YOUR TASK
In the entries below, go to the line containing "Pats Roster Prediction, version" and repeat it along with every later line, exactly.

RECORDS FOR THIS EXERCISE
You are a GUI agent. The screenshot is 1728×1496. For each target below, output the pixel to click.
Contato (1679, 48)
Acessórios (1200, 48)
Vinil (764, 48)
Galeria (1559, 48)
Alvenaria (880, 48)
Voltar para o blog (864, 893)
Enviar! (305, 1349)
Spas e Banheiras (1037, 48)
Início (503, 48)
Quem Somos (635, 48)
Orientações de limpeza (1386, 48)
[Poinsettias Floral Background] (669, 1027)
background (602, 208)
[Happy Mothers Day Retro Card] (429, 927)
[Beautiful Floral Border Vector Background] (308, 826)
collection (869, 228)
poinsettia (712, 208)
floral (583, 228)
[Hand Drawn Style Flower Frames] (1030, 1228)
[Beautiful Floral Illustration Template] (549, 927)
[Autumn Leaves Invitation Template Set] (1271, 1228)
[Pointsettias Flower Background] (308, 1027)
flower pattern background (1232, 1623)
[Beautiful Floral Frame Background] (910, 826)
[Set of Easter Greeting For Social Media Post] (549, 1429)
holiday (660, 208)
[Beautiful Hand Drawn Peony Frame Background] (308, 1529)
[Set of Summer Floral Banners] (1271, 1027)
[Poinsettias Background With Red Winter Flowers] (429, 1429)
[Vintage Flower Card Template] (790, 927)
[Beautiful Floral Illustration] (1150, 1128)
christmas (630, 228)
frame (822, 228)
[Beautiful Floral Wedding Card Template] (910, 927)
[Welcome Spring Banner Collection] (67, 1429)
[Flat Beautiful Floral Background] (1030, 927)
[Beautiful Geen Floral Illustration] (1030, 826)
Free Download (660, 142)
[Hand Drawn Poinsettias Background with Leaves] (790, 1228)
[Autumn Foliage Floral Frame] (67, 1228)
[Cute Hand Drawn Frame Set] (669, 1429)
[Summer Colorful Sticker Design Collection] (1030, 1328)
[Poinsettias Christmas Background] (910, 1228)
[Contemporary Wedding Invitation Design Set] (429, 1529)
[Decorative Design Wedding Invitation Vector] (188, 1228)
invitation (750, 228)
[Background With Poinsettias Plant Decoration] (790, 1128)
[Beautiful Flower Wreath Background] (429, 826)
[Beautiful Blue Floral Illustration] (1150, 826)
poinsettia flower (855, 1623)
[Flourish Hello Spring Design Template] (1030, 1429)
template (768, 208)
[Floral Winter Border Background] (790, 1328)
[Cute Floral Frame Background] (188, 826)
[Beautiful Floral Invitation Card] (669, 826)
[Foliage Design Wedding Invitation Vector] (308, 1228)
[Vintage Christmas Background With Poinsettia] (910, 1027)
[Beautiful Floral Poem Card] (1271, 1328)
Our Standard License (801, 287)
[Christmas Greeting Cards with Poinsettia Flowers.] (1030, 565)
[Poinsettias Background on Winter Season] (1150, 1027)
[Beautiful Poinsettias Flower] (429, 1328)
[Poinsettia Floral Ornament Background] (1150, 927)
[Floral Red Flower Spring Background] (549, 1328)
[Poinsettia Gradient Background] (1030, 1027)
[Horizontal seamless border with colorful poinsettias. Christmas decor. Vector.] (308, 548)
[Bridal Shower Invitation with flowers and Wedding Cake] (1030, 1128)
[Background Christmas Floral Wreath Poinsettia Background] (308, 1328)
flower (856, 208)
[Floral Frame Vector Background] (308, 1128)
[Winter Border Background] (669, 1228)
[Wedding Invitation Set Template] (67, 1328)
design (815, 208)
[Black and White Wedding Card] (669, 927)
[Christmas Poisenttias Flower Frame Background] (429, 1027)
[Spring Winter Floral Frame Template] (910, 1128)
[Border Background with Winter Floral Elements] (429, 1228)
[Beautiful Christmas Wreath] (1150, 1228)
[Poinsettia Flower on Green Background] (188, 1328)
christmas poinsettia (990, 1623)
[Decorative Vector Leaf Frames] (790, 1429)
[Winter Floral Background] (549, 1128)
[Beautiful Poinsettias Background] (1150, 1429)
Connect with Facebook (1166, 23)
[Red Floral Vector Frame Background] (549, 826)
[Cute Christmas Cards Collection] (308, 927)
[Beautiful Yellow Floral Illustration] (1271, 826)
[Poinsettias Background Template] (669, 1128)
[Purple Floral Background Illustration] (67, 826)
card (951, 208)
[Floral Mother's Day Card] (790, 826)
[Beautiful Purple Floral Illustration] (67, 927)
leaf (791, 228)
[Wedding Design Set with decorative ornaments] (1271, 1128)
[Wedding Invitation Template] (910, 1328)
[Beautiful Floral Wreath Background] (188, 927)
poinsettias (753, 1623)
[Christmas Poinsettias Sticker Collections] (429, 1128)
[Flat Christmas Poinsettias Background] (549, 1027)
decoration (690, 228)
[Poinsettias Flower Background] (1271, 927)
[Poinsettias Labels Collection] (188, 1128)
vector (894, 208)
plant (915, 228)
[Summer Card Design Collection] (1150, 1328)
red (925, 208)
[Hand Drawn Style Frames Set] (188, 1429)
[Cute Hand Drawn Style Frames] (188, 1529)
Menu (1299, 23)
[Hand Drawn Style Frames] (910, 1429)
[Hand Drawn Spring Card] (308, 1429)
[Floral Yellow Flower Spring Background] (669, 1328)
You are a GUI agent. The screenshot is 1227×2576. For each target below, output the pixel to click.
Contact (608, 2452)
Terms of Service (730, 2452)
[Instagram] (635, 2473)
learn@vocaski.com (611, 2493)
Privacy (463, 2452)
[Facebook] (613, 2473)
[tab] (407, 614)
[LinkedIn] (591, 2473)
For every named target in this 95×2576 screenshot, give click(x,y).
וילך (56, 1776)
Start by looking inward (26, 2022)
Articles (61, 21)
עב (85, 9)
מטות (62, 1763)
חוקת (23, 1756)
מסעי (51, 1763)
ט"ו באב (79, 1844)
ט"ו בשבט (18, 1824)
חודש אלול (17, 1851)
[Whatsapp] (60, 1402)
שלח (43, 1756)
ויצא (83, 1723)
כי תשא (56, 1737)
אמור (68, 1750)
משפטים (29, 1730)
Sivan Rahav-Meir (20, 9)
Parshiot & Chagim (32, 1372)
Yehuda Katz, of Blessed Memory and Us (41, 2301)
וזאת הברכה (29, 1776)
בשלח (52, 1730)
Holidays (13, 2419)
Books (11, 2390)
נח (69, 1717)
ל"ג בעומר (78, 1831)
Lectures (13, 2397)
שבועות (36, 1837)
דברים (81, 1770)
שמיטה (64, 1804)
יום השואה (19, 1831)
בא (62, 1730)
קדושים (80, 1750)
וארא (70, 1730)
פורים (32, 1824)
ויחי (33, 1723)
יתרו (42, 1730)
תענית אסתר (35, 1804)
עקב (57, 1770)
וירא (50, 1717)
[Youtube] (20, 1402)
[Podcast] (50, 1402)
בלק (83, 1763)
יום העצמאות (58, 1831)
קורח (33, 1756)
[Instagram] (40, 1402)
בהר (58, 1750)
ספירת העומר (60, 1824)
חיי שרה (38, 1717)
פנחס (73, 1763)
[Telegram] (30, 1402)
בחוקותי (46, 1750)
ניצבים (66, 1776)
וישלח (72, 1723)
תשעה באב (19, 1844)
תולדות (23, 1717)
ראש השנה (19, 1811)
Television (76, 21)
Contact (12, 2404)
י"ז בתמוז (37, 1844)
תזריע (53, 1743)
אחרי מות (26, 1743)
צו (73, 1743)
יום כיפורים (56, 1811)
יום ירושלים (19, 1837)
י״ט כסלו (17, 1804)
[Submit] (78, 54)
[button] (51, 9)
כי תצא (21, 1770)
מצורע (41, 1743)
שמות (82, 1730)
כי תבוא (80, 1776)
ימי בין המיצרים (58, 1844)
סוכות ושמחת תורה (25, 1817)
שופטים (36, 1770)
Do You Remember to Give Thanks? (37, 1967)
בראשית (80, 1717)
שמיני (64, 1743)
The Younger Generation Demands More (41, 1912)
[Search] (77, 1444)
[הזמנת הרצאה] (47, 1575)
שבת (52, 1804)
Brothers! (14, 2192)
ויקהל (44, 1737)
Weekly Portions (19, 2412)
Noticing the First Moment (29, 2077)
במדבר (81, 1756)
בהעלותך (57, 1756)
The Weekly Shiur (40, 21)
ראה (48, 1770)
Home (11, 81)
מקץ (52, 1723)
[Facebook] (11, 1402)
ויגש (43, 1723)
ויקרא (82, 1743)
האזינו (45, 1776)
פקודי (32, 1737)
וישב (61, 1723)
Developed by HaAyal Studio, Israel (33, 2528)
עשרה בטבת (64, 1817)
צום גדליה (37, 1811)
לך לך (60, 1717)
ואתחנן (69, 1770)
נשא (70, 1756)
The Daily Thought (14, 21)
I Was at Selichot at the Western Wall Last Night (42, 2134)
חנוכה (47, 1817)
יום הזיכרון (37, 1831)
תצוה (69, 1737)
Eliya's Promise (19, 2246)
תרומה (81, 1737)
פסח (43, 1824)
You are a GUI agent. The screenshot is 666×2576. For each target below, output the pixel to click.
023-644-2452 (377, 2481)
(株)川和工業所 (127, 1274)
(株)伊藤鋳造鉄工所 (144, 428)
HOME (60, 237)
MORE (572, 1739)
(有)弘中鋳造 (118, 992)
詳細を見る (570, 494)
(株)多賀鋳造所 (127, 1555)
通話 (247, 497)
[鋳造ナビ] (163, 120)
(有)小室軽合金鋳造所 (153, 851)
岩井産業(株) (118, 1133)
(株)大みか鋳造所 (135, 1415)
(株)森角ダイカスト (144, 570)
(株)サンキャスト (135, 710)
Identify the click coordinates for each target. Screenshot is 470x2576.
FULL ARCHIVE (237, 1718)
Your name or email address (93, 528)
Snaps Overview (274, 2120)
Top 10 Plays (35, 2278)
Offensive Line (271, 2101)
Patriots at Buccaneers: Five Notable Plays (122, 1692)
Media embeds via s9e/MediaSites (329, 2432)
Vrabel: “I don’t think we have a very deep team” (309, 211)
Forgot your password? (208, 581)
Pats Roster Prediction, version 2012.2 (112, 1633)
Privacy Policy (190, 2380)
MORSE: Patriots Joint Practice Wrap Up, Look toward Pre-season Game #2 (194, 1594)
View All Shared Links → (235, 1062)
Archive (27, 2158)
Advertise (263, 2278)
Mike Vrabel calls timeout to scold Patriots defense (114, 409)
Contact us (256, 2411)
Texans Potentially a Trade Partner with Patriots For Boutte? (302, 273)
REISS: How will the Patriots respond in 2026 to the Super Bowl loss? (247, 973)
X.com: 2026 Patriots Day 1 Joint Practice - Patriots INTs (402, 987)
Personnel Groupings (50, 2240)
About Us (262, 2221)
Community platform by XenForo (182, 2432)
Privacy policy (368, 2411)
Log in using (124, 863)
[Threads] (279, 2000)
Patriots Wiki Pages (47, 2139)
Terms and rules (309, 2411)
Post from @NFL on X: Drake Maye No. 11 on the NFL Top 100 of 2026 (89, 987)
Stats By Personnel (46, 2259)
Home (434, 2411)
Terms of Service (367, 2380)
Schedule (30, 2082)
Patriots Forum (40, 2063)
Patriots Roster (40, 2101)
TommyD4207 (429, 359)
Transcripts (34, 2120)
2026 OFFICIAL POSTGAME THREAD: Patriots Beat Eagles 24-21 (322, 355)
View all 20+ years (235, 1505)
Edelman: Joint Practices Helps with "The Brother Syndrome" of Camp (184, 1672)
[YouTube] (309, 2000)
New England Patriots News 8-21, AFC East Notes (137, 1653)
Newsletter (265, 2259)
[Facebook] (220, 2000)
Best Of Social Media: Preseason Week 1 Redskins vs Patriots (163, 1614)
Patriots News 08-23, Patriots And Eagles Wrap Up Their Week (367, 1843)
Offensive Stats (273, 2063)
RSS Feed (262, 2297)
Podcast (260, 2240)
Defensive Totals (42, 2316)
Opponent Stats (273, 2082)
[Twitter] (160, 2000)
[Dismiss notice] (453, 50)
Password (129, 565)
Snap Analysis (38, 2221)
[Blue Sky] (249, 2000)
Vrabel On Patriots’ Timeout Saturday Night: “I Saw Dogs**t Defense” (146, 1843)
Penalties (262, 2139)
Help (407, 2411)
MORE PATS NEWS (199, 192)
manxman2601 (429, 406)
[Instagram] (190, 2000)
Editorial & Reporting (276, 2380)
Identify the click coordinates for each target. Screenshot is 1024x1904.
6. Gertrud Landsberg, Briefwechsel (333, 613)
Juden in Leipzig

RESULT FOR THIS TASK
Pats Roster Prediction, version 2012.2 (112, 1633)
Privacy Policy (190, 2380)
MORSE: Patriots Joint Practice Wrap Up, Look toward Pre-season Game #2 (194, 1594)
View All Shared Links → (235, 1062)
Archive (27, 2158)
Advertise (263, 2278)
Mike Vrabel calls timeout to scold Patriots defense (114, 409)
Contact us (256, 2411)
Texans Potentially a Trade Partner with Patriots For Boutte? (302, 273)
REISS: How will the Patriots respond in 2026 to the Super Bowl loss? (247, 973)
X.com: 2026 Patriots Day 1 Joint Practice - Patriots INTs (402, 987)
Personnel Groupings (50, 2240)
About Us (262, 2221)
Community platform by XenForo (182, 2432)
Privacy policy (368, 2411)
Log in using (124, 863)
[Threads] (279, 2000)
Patriots Wiki Pages (47, 2139)
Terms and rules (309, 2411)
Post from @NFL on X: Drake Maye No. 11 on the NFL Top 100 of 2026 (89, 987)
Stats By Personnel (46, 2259)
Home (434, 2411)
Terms of Service (367, 2380)
Schedule (30, 2082)
Patriots Forum (40, 2063)
Patriots Roster (40, 2101)
TommyD4207 (429, 359)
Transcripts (34, 2120)
2026 OFFICIAL POSTGAME THREAD: Patriots Beat Eagles 24-21 (322, 355)
View all 20+ years (235, 1505)
Edelman: Joint Practices Helps with "The Brother Syndrome" of Camp (184, 1672)
[YouTube] (309, 2000)
New England Patriots News 8-21, AFC East Notes (137, 1653)
Newsletter (265, 2259)
[Facebook] (220, 2000)
Best Of Social Media: Preseason Week 1 Redskins vs Patriots (163, 1614)
Patriots News 08-23, Patriots And Eagles Wrap Up Their Week (367, 1843)
Offensive Stats (273, 2063)
RSS Feed (262, 2297)
Podcast (260, 2240)
Defensive Totals (42, 2316)
Opponent Stats (273, 2082)
[Twitter] (160, 2000)
[Dismiss notice] (453, 50)
Password (129, 565)
Snap Analysis (38, 2221)
[Blue Sky] (249, 2000)
Vrabel On Patriots’ Timeout Saturday Night: “I Saw Dogs**t Defense” (146, 1843)
Penalties (262, 2139)
Help (407, 2411)
MORE PATS NEWS (199, 192)
manxman2601 (429, 406)
[Instagram] (190, 2000)
Editorial & Reporting (276, 2380)
Identify the click coordinates for each target. Screenshot is 1024x1904.
6. Gertrud Landsberg, Briefwechsel (333, 613)
Juden in Leipzig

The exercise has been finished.